Increasing environment pollution, without doubt, is singled out as a factor predisposing us humans to ill health. Pollution-related illnesses and an increase in the nature of health consciousness are two factors that take more and more people to hospitals, nowadays. This and the tendency of doctors to request more laboratory investigations coupled to promised income generation has led to more and more medical testing laboratories springing up. So much so, there is a high density of medical testing laboratories in any city or town.

Some of these medical testing laboratories have come up as an integral part of new hospitals and channelled consultation outfits. But, a large majority function as isolated entities, scattered among shops within shopping areas of towns.

In a medical testing laboratory, the reception area from where reports are also issued is usually kept clean to attract clients. Inside is the testing area, which is not accessible to the client. It is at the rear end of the lab, that we encounter much of the lab waste.

All patients do not come to a lab because of infectious disease. So all patient samples are not infectious. However, the ground rule is that laboratory personnel must treat and dispose of all patient samples as if the samples are potentially bio-hazardous and capable of transmitting illness.

The super grade medical testing labs have the capability of implementing safe waste disposal procedures, of course at a cost. However, the middle grade and mini medical laboratories do not possess the financial resilience to implement safe waste disposal procedures to the letter. Considering that these laboratories too provide patients a commendable service and the constraints they face with regard to lab waste disposal, the authorities will have to assist these labs in waste disposal.

We have to accept the fact that, the medium and mini-grade medical testing laboratory can never think of investing huge sums of money to establish its own waste disposal setup. Nor can a laboratory with limited manpower and a poor knowledge of scientific safe waste disposal adhere to waste disposal as dictated by legislation. As we need the services of these middle grade and micro level medical labs, we have to think of other ways. One such way is for an agency / agent to come into operation taking over the part of waste disposal off these labs, indeed for a payment.

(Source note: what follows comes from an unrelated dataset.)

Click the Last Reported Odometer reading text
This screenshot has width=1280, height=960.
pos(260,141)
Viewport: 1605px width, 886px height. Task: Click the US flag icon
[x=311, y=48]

Such an organisation should be the agent that bridges the medical lab with the appropriate governmental authorities, and in particular with the Central Environmental Authority. This agency should undertake the role of disseminating appropriate information from the authorities to its client (rules, regulations, ways and means). The agency must ensure that waste is sorted out, collected and transported in the proper manner to the disposal site. The agency must be given right of access to a disposal site and its use. The site must be a government land from which site the risk of pollution is minimal if not absent. The agency must have people knowledgeable in medical biological waste and medical laboratory waste and safe disposal methodology. The agency must have the financial capability for proper transport, incineration and burial of waste, as appropriate.

The super grade medical testing laboratory, which usually is a part of a hospital, can use the hospital’s waste disposal outfit, comprising an incinerator and burial site, etc. But, of course the medium and mini-grade labs cannot afford to have an incinerator each. They must have access to a common incineration, landfill and burial sites.

The capital investment of an incinerator for bio-medical waste incineration (waste weight / volume reduction >90% and minimal extract emission) is over millions of rupees. If individual labs were to have one incinerator each, imagine the foreign exchange required to procure the incinerators and the running cost of the incinerators, which includes the fuel bill and the electricity bill.

Overall, the seminar brought out that medical waste and medical laboratory waste, unless properly managed and safely disposed of, could cause environmental pollution causing a threat to our health and well-being. There is more to medical testing lab waste, that the public is unaware of, both in amount and in danger (pathogenecity) and also in toxicity to humans.